## Exercise A
What share of consumer wet wipes on sale in the United Kingdom does the wet wipes article say are already plastic free?
## Exercise B
Please resume the wet wipes article, picking up after its final sentence.

## Text block

The industry supports government and stakeholder efforts to reduce pollution and sewer blockages, while ensuring that consumers, the UK National Health Seevice (NHS), social care and businesses can continue to benefit from the fundamental uses and advantages that wet wipes offer, EDANA communications and public relations director Gloria Jaconelli said in a statement.
Industry figures show that over 70 per cent of consumer wet wipes on sale in the United Kingdom are already plastic free.
Non-flushable wet wipes are found in sewer blockages, but they are not the primary cause of them, EDANA, an association of the non-wovens and related industries, has said reacting to a consultation published by the UK government on a proposal to ban plastic in some wet wipes.
The primary cause is fats, oil and grease being incorrectly poured down the drain.
Scientific research shows that the primary cause of sewer blockages is fats, oil and grease (FOG) being incorrectly poured down the drain by both businesses and consumers, she said.
This results in a build-up of FOG causing fatbergs, which then catch other items that should not have been flushed and should never have ended up in the sewers – including wet wipes, menstrual health products, nappies, cotton buds, incontinence pads, tea towels, and more – which ultimately leads to sewer blockages.
There is a need for educational campaigns that stop FOG being poured down the drain and to stop unflushable wet wipes being wrongly flushed by consumers, she suggested.
Therefore, taking plastic out of consumer wet wipes cannot alone solve the problem of sewer blockages, she noted.
Plastic can be vital in ensuring disinfectant, anti-viral and hygiene functions in certain wet wipes. These properties are a requirement for wipes by the NHS as well as other medical, social, care and other professional and industrial settings.
These are institutional and industrial settings where waste regulations and guidance already exist and are followed by staff to ensure that these wipes are properly disposed of in appropriate bins and waste facilities. As such they are extremely unlikely to be incorrectly flushed, EDANA noted.

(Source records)
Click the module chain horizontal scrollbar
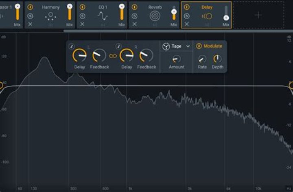Viewport: 293px width, 192px height. point(163,31)
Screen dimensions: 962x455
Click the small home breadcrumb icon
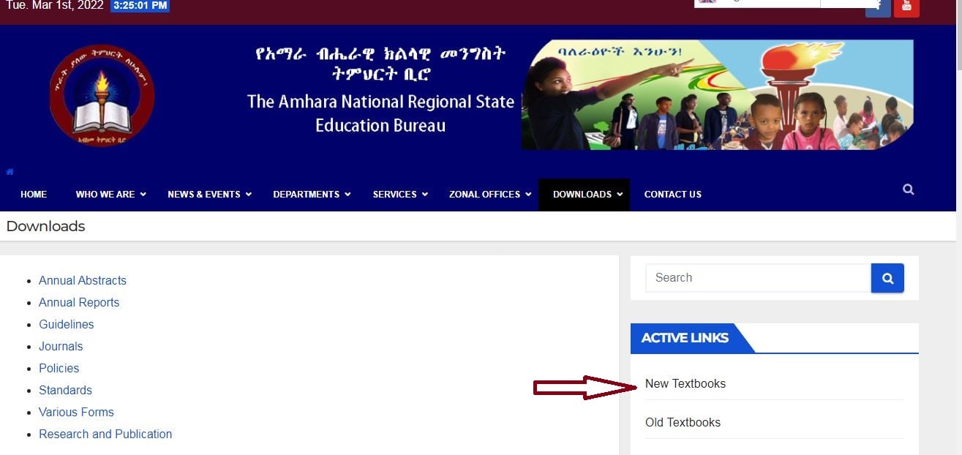click(10, 172)
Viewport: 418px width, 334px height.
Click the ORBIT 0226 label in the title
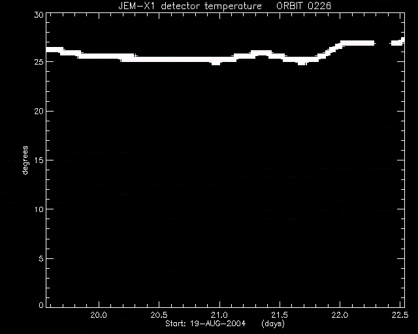(x=304, y=6)
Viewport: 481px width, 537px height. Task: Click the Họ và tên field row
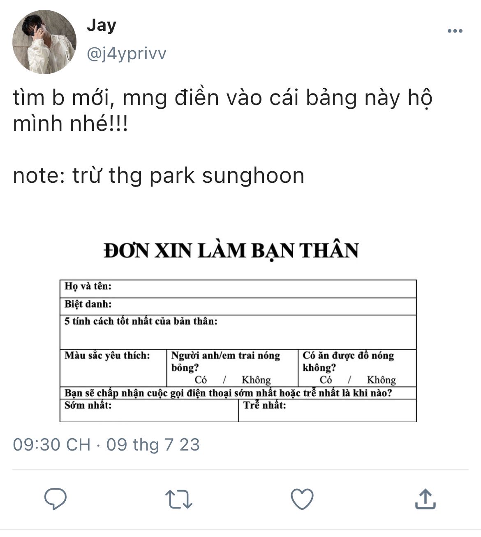click(238, 289)
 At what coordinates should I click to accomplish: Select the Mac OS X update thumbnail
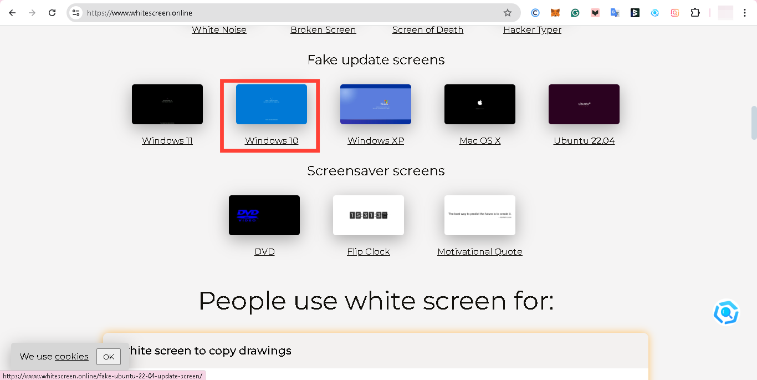[x=479, y=104]
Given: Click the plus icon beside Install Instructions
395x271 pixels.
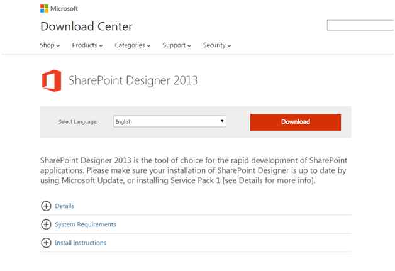Looking at the screenshot, I should coord(45,243).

## Your response A
Over 70 percent.

## Your response B
EDANA called for mandatory ‘Do Not Flush’ labelling for non-flushable wipes using one of the two existing widely recognised logos to make it very apparent to consumers.
For consumers to be able to continue to benefit from plastic free wet wipes, natural polymers like viscose and lyocell, which are made from plants usually trees, must be able to continue to be used, EDANA said. Other than plastic, there are no other polymers that can be used to create wet wipes.
The industry should be offered sufficient time to adapt to cent per cent plastic-free alternatives for consumer wet wipes, as well as to sell existing wet wipes stocks to avoid the unnecessary waste and environmental impact if unsold items need to be destroyed as they no longer comply with regulations, EDANA suggested.
Any proposed restrictions on plastic in consumer wet wipes must be introduced at the same time and in the same manner across the whole of the United Kingdom.
An England only approach either to regulation or the timing of implementation would lead to a situation where English manufacturers cannot sell consumer plastic containing wet wipes in England, but Scottish and Welsh manufacturers can.
It is perfectly possible to adopt a UK wide approach to both regulation and implementation and that is a far better approach for all stakeholders, it added.